Please show every line in the entries below that includes the word "Expand".

**Dataset entries**
☆ ☆ ☆ ☆
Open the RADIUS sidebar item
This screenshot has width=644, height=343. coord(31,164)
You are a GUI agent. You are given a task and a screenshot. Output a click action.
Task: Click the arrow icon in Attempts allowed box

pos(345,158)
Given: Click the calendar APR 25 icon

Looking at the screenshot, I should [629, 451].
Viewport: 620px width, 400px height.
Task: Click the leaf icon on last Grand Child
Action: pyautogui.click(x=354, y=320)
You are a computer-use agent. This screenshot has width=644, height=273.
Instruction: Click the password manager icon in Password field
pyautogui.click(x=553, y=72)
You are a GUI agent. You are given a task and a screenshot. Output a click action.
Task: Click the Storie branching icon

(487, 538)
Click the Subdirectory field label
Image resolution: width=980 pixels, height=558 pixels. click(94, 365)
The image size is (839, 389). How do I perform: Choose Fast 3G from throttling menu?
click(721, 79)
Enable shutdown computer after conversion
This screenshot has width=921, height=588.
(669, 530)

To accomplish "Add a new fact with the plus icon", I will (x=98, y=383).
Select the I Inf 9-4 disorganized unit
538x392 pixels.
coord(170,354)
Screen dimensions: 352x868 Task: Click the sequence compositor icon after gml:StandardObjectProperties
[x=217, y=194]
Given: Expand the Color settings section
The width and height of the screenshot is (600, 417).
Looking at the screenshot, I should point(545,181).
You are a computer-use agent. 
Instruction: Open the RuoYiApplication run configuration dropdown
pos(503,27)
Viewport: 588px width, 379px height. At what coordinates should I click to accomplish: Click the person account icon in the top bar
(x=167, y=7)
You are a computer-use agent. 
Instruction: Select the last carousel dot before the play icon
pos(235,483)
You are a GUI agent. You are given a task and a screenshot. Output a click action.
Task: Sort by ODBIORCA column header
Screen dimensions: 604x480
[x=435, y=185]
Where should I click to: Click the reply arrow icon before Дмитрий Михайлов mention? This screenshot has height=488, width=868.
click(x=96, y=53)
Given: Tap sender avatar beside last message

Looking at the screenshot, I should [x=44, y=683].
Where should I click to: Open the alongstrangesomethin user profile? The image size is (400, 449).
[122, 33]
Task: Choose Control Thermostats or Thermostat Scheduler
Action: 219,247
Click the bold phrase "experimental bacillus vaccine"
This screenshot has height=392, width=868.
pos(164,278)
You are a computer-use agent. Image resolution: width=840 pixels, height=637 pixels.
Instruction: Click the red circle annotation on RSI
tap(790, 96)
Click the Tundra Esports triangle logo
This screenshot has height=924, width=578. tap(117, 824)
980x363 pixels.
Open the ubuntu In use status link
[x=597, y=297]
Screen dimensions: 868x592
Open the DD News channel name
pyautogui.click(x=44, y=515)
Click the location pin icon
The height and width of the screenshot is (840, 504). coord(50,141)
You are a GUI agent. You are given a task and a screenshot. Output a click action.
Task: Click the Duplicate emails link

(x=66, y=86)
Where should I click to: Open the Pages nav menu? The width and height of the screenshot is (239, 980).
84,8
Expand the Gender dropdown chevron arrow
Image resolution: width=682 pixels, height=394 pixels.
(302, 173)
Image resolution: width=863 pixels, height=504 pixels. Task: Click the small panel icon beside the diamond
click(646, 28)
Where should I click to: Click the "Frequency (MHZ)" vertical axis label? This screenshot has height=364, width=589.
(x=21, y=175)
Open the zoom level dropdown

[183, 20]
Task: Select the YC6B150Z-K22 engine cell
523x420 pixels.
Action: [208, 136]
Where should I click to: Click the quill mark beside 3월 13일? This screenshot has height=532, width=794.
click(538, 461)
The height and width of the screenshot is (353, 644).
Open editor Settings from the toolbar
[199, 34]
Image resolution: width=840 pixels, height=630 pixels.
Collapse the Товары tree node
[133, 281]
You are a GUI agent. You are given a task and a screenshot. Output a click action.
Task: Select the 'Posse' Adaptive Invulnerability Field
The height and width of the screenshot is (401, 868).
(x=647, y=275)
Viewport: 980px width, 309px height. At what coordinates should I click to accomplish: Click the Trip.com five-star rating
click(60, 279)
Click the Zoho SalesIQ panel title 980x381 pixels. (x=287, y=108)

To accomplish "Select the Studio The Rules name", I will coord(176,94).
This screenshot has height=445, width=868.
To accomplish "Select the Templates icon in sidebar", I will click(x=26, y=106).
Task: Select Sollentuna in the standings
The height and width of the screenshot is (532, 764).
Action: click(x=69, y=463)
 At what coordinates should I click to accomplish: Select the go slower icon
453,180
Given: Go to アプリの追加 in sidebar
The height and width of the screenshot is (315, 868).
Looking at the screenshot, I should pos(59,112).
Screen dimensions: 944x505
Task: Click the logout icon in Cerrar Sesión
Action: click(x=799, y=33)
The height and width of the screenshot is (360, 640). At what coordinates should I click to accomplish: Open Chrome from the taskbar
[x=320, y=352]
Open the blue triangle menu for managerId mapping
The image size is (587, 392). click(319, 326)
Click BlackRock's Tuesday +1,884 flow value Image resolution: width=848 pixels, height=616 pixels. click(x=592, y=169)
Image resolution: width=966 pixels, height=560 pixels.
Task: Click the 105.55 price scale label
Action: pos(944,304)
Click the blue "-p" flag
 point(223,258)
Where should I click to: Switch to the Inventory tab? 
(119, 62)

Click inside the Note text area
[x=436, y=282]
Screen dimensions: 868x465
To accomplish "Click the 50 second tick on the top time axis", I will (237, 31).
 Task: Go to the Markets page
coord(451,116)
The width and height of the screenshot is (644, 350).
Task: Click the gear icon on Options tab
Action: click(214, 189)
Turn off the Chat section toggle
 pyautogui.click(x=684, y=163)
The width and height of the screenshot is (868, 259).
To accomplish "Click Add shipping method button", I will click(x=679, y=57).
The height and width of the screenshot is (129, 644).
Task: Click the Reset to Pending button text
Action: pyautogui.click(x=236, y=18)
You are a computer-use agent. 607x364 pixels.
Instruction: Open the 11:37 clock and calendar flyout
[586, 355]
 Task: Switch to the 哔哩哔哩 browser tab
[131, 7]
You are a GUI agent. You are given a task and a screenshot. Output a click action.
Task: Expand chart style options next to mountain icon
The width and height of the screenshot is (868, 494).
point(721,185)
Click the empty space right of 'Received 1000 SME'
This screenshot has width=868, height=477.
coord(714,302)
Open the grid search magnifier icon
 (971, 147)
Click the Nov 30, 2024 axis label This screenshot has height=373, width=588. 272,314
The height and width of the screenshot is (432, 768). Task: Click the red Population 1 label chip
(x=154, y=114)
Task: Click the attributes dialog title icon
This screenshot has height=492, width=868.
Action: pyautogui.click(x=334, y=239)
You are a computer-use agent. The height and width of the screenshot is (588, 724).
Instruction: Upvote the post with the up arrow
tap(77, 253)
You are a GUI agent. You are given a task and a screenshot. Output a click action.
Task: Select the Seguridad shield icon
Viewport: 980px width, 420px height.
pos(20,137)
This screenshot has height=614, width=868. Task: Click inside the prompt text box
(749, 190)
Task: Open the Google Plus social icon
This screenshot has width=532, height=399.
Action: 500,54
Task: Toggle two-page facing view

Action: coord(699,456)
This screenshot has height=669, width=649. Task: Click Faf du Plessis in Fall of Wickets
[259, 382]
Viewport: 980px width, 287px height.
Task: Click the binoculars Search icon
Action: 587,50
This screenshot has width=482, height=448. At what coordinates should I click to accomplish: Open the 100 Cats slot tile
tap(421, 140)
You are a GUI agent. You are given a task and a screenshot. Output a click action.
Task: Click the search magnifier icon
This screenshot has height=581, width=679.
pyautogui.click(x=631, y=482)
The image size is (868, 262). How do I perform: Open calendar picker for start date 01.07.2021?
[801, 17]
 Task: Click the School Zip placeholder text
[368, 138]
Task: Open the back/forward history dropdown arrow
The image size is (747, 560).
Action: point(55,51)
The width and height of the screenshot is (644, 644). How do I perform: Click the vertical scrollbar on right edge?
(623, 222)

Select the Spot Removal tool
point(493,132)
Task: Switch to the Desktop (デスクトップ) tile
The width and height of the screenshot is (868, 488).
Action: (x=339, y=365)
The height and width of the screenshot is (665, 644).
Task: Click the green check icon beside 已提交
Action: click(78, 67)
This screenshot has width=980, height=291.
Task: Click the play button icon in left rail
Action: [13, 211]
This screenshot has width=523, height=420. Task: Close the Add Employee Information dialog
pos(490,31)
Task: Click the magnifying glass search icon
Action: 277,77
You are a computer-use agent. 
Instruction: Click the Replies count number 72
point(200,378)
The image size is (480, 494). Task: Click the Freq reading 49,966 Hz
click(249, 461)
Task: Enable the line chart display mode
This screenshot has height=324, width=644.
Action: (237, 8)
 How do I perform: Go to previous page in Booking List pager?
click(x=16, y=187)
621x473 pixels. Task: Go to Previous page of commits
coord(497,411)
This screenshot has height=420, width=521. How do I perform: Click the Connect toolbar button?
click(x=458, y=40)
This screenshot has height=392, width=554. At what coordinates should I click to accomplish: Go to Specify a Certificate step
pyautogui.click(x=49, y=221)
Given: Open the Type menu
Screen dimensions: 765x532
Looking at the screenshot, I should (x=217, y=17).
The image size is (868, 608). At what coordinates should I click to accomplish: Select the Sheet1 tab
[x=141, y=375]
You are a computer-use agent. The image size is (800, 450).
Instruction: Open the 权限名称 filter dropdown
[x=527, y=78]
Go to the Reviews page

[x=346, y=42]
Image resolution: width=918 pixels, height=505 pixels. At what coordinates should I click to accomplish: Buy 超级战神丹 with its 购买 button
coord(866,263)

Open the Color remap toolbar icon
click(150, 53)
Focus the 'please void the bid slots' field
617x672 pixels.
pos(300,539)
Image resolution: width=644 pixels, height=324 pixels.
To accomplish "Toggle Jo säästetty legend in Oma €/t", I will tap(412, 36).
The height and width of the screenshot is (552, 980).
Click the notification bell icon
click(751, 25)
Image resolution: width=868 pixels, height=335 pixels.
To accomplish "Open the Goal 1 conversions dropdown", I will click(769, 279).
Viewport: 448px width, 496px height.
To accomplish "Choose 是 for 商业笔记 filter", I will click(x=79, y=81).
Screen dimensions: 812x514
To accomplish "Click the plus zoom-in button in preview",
☆ ☆ ☆ ☆
**The answer**
Given: Expand the Color settings section
Expand the Gender dropdown chevron arrow
Task: Expand chart style options next to mountain icon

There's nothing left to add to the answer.